Even after rereading Ms. Flagg’s weak piece on the industrialization of the Lowell Mountain Range, I remain frustrated by her unwillingness or inability to broaden the conversation and bring more light to the issues [“My Side of the Mountain,” November 7].
The results of Flagg’s three whirlwind trips to the Northeast Kingdom (notably only two fewer than GMP’s Mary Powell has made in two years) are disappointing but not unexpected. Given the opportunity to examine a complex and divisive issue, she passes, choosing to dutifully record Powell’s company line and note Powell’s bewilderment at not being “sure why (this project) stirred up so much vehemence.” Her ride to the ridgeline ends in wide-eyed wonderment at the turbines’ magnitude: 460 feet to be exact; one and a half football fields.

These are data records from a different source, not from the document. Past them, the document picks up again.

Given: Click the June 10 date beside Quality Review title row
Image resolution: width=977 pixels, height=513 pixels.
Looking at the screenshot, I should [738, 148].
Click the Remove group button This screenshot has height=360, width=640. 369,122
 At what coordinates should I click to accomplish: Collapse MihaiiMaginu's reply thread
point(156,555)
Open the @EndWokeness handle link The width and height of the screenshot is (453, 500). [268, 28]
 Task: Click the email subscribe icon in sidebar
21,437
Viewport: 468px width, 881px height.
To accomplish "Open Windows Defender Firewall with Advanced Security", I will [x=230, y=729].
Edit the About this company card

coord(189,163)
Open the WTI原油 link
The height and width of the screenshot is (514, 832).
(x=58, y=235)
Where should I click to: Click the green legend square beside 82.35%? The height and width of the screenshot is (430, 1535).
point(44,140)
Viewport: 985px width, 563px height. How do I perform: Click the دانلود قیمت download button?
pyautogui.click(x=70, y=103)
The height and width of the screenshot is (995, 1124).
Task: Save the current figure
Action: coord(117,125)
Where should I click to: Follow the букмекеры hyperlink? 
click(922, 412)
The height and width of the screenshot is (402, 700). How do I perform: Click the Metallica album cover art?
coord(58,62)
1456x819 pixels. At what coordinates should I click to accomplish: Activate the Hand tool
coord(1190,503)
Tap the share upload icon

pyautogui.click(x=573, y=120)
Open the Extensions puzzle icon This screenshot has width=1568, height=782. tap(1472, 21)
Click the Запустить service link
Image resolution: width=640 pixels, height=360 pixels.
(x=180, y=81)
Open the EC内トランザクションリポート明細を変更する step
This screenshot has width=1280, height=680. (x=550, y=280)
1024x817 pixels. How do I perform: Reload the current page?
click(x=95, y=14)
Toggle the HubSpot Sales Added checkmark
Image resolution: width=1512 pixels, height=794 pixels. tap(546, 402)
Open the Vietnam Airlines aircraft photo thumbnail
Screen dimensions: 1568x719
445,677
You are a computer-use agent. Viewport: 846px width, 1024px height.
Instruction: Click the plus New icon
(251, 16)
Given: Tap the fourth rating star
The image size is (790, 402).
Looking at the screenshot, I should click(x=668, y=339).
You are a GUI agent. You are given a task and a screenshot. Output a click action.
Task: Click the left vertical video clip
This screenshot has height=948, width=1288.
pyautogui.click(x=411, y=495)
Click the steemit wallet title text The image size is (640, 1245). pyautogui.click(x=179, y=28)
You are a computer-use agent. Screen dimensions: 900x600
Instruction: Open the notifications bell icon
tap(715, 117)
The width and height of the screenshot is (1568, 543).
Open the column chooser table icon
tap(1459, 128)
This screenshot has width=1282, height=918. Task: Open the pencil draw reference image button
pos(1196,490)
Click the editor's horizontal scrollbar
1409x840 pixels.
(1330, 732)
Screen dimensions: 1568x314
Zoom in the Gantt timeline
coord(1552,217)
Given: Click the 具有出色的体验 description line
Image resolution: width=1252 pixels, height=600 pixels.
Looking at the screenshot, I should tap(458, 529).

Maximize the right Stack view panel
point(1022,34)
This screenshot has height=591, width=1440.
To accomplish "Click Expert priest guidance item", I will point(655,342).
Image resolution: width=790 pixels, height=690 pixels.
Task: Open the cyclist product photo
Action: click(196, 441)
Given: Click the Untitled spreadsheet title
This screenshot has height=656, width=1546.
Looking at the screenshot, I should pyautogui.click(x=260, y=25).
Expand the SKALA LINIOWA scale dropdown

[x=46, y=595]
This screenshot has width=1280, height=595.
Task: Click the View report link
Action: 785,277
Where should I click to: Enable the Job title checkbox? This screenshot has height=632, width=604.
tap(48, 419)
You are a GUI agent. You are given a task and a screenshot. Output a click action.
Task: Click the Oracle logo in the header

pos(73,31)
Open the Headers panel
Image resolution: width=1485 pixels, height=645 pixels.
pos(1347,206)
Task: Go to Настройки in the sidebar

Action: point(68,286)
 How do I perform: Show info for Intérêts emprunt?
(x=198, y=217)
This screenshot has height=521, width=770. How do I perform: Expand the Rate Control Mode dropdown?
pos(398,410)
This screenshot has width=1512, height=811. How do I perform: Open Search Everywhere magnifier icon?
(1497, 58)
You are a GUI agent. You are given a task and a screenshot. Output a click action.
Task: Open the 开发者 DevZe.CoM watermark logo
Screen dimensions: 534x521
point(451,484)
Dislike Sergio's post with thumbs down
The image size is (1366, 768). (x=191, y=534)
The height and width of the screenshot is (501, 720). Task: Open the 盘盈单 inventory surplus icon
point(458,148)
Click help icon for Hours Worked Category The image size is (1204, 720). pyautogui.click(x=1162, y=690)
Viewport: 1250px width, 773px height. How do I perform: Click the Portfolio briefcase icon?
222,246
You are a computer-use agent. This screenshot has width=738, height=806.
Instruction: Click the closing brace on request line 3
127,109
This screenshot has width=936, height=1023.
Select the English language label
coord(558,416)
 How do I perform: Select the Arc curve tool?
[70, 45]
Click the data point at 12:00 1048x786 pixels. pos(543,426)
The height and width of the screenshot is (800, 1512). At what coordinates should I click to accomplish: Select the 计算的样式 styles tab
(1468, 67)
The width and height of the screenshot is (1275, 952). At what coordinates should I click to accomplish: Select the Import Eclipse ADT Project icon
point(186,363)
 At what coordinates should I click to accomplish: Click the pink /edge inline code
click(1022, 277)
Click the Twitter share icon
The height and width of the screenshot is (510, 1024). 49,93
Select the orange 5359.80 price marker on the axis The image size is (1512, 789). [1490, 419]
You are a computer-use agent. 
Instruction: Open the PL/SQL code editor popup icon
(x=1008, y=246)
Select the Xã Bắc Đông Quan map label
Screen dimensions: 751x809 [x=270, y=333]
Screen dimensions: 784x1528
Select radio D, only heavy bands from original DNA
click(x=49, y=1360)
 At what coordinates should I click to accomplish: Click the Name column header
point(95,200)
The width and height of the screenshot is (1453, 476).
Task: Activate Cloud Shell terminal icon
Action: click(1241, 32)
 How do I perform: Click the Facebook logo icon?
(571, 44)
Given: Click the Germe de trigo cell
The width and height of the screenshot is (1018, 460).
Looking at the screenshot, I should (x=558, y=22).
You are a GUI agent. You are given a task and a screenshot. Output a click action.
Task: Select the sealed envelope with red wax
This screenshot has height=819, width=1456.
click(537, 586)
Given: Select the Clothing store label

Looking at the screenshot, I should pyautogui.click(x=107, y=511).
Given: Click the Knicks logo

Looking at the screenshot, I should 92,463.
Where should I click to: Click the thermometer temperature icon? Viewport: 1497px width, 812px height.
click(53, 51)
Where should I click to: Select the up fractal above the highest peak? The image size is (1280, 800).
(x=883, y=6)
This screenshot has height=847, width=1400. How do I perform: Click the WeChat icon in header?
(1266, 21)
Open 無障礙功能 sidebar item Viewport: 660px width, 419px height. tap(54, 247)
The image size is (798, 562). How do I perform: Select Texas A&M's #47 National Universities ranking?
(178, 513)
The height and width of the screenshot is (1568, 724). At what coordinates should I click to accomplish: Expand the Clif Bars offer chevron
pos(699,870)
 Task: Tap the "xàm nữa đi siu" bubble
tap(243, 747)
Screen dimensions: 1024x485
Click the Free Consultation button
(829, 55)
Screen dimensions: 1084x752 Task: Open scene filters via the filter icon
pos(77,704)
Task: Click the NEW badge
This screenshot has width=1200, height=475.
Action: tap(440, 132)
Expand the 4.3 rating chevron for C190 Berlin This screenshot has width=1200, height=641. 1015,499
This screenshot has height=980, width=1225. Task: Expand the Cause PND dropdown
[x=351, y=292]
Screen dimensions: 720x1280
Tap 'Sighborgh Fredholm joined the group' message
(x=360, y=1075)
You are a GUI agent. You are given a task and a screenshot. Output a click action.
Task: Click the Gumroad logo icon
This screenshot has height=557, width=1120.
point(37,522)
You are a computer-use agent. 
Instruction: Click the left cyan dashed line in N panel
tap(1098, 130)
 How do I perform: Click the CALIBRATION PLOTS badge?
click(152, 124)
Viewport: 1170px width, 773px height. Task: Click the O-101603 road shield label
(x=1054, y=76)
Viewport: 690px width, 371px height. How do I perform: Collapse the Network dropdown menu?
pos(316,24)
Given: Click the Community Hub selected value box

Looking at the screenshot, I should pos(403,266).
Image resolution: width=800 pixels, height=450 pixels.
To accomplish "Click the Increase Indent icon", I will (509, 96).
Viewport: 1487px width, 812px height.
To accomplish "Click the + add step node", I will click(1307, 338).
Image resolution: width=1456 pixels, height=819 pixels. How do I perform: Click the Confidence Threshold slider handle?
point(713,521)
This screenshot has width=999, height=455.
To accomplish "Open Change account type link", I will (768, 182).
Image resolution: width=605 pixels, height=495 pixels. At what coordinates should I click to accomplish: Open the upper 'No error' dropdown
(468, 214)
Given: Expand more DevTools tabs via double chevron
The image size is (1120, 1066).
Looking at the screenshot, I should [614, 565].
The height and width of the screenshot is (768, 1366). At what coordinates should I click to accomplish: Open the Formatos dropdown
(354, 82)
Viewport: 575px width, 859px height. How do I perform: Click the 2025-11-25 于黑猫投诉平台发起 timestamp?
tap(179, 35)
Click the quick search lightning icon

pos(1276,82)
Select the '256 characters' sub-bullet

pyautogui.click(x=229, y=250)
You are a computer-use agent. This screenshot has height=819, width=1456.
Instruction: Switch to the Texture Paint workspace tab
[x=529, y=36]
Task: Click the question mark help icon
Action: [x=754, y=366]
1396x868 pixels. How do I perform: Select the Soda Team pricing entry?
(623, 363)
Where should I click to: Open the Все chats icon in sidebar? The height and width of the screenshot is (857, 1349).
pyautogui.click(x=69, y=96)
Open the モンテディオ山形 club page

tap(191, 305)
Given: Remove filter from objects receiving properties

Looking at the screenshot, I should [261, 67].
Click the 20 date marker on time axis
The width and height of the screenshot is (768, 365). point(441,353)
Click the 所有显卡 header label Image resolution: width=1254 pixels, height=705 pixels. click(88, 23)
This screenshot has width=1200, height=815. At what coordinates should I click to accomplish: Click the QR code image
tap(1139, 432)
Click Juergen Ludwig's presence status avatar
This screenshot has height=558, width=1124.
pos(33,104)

Flagg’s stab at getting to the sources of the “vehemence” netted her face time with two of the original “Lowell Six.” Drs. Holland and Morse are, arguably, among the most informed critics of industrialized wind and the long-term consequences of such projects. She missed an opportunity to query why such people, experiencing successful, quiet lives, would put aside their privacy, comfort and personal safety to confront a “green energy” project that they deeply believed to be wrong.
Flagg’s assertion that “truth and justice look quite different depending on what side of the mountain you’re standing on,” was simplistic. Money trumps regional harmony, corporations trump citizens. When government and corporations join forces, great harm can be done in the name of great good.
Federally subsidized industrial wind projects – built by foreign-owned interests, masquerading as “green energy,” sending intermittent electricity to a grid already laden with much cheaper and substantially carbon-free energy – will continue to be vigorously opposed in the Northeast Kingdom. On November 6, Shumlin lost to Brock, not only in Craftsbury and Albany (the other side of the mountain), but also Orleans and Essex Counties.
I do not see communities along the wind-rich east coast of Lake Champlain lining up for their turbines. Maybe when that part of the state has some skin in the game, a writer from Seven Days will take the role of investigator a bit more seriously.